IF THERE is one thing that investors do not like it’s not being able to get easy access to their money.
So when technical difficulties at Alliance Trust Savings (ATS) meant investors in Alliance Trust had problems accessing not just their cash but someone who could help them too, they were understandably irate.
To make matters worse, because ATS is wholly owned by the investment trust, any difficulties it experiences have a direct impact on the trust’s performance and so the investors’ returns.
No wonder Alliance Trust’s board were grilled on ATS’s woes when hosting the trust’s AGM in Dundee yesterday.
While one shareholder bemoaned the “horrendous” loss made by ATS in 2017, another questioned why, if it took him “two seconds” to make an investment via ATS, it took him two weeks to get his money back.
Although ATS interim chief executive Ron Baxter did not provide an answer to that question specifically, he did make it clear that the problem with ATS generally is that the platform is just a bit too “clunky”.
To be fair to the trust’s board the problems with ATS, while frustrating for anyone trying to use the platform, have little to do with the trust itself, with the savings arm being hived off into a separate entity with its own management board in 2015.

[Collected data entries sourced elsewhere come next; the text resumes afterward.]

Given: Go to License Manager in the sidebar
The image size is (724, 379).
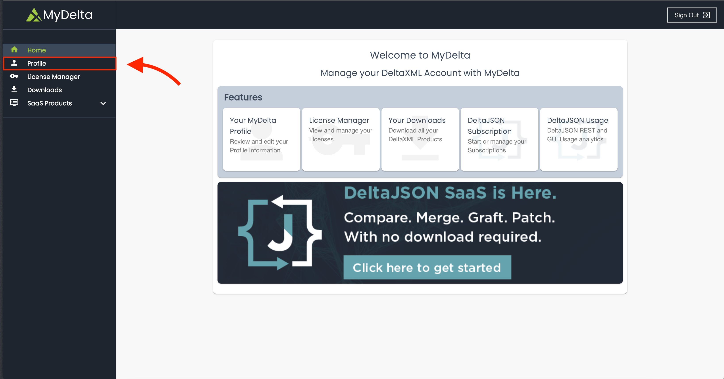Looking at the screenshot, I should pos(53,76).
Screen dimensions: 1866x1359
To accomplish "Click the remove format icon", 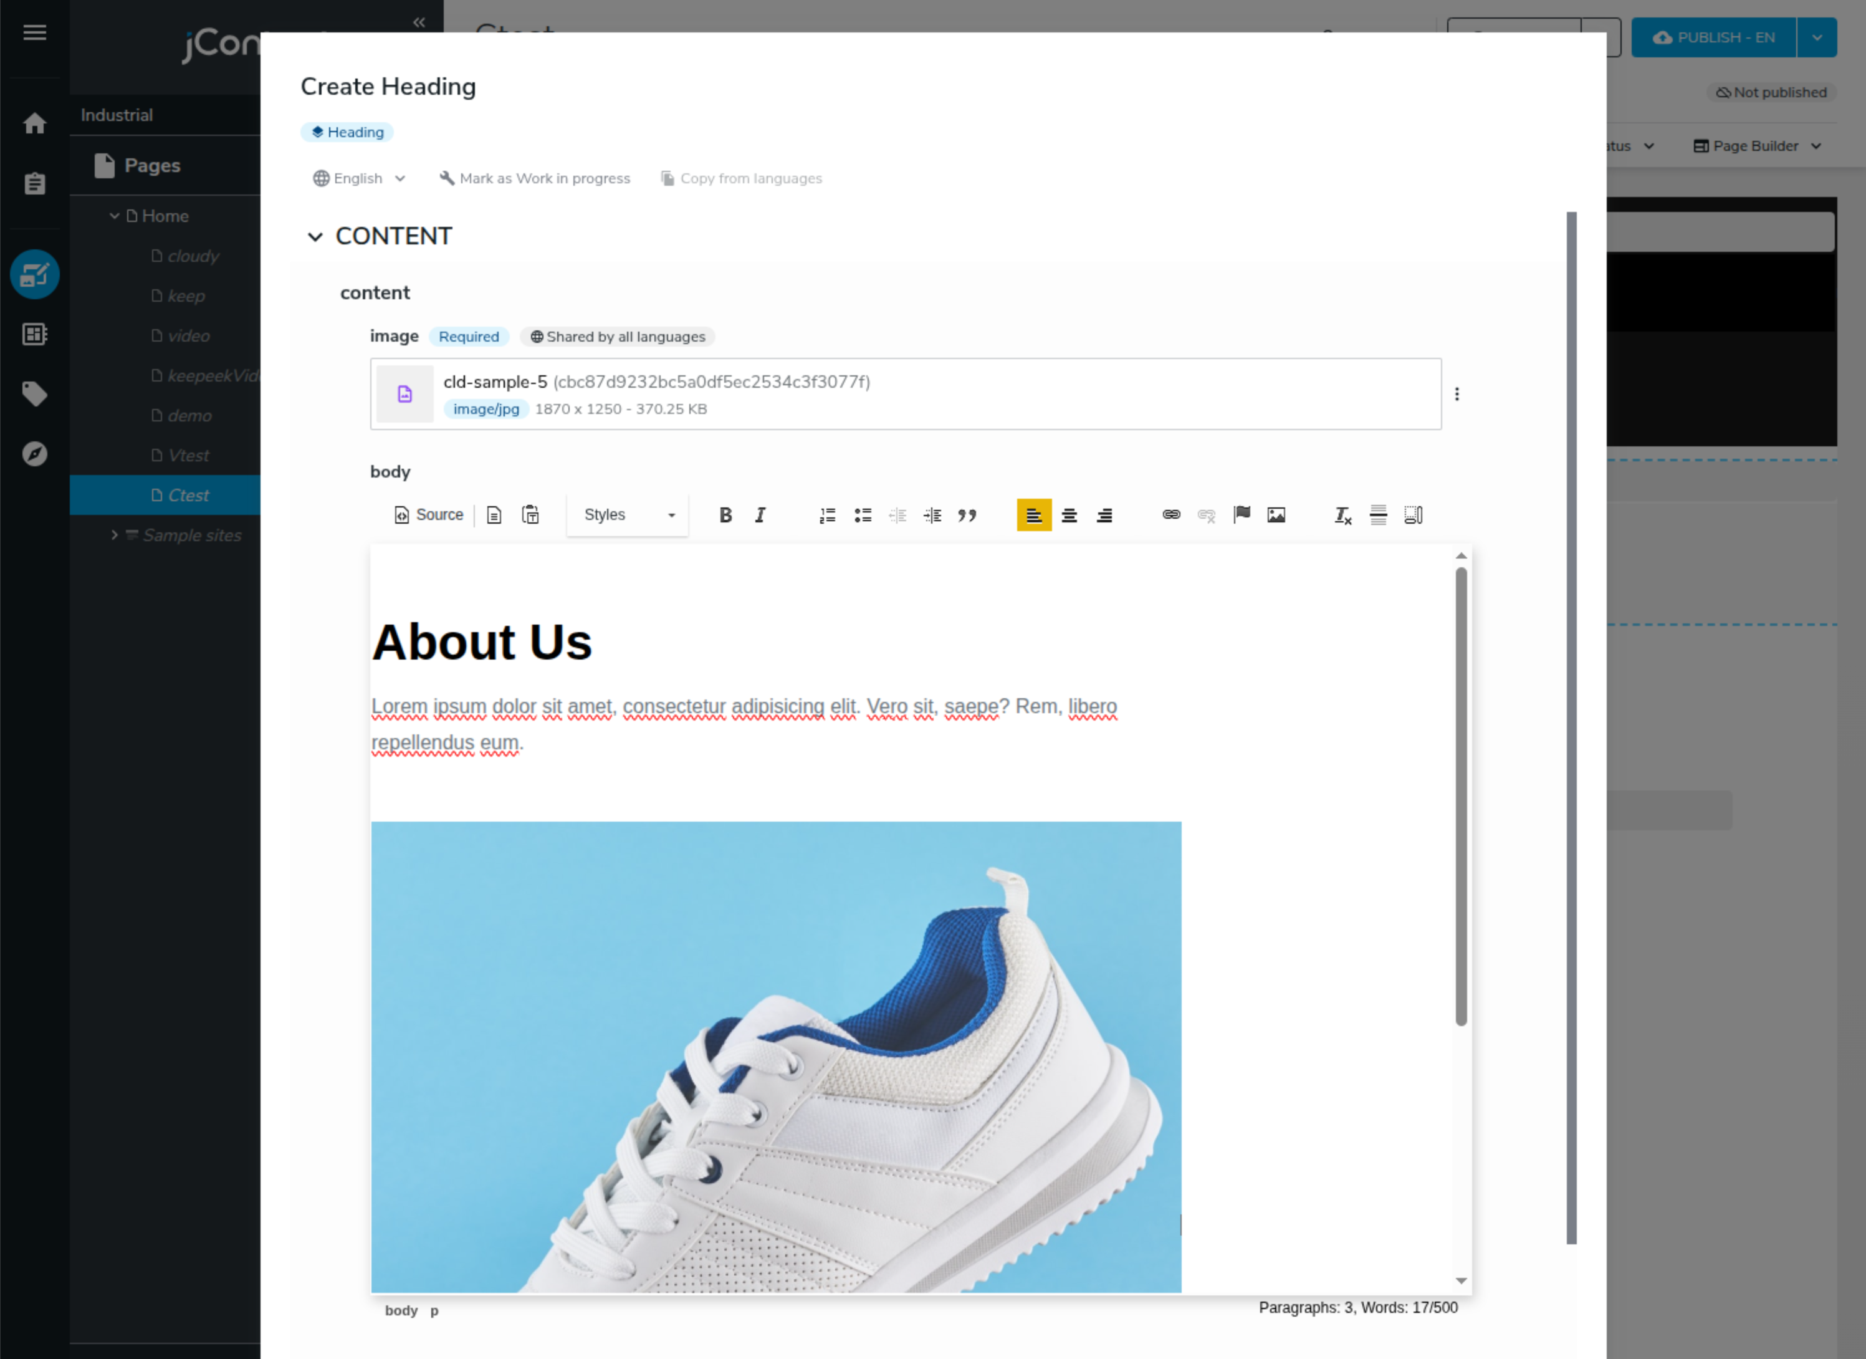I will [1343, 515].
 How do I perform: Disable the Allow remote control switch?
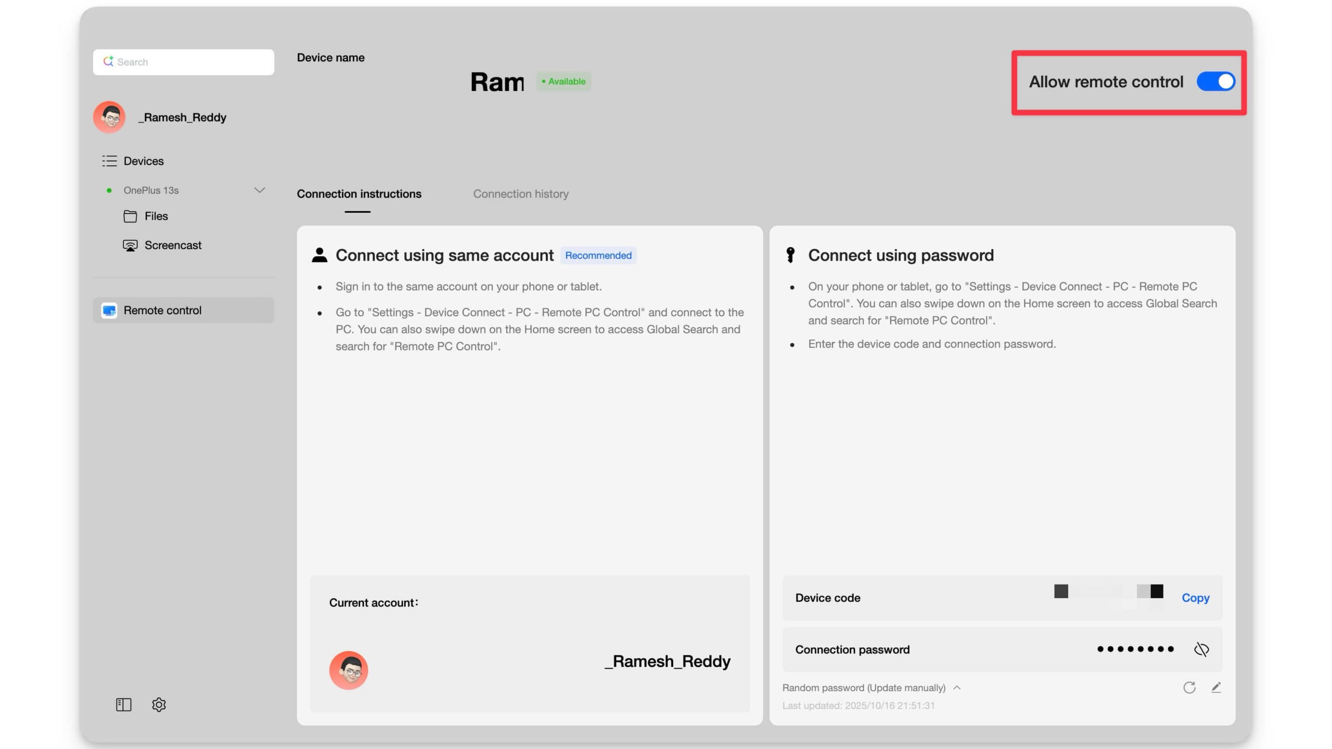point(1216,81)
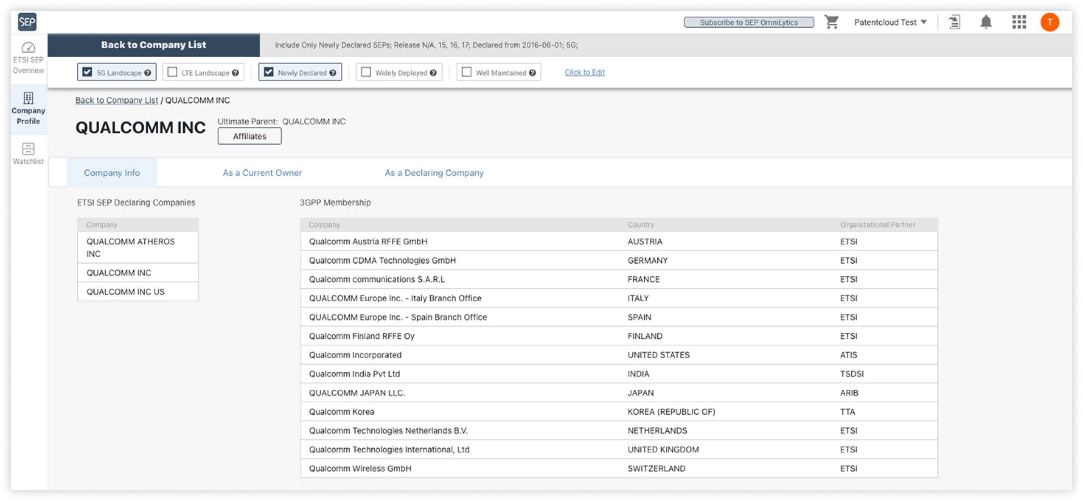The image size is (1083, 501).
Task: Open the apps grid icon
Action: click(1019, 22)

And, as Alliance Trust chairman Lord Smith of Kelvin pointed out, while the fact that ATS is loss-making is not exactly great news for the trust, because it makes up just 1.3 per cent of the overall portfolio the impact that has had on investor returns is minimal.
But the historical links between the two, not to mention their near identical names and branding, means a problem with one almost by definition becomes a problem for the other.
While a trading platform that allows investors easy access to a range of funds is a clear marketing win for the fund that owns it, perhaps it’s time that ATS was given a new identity?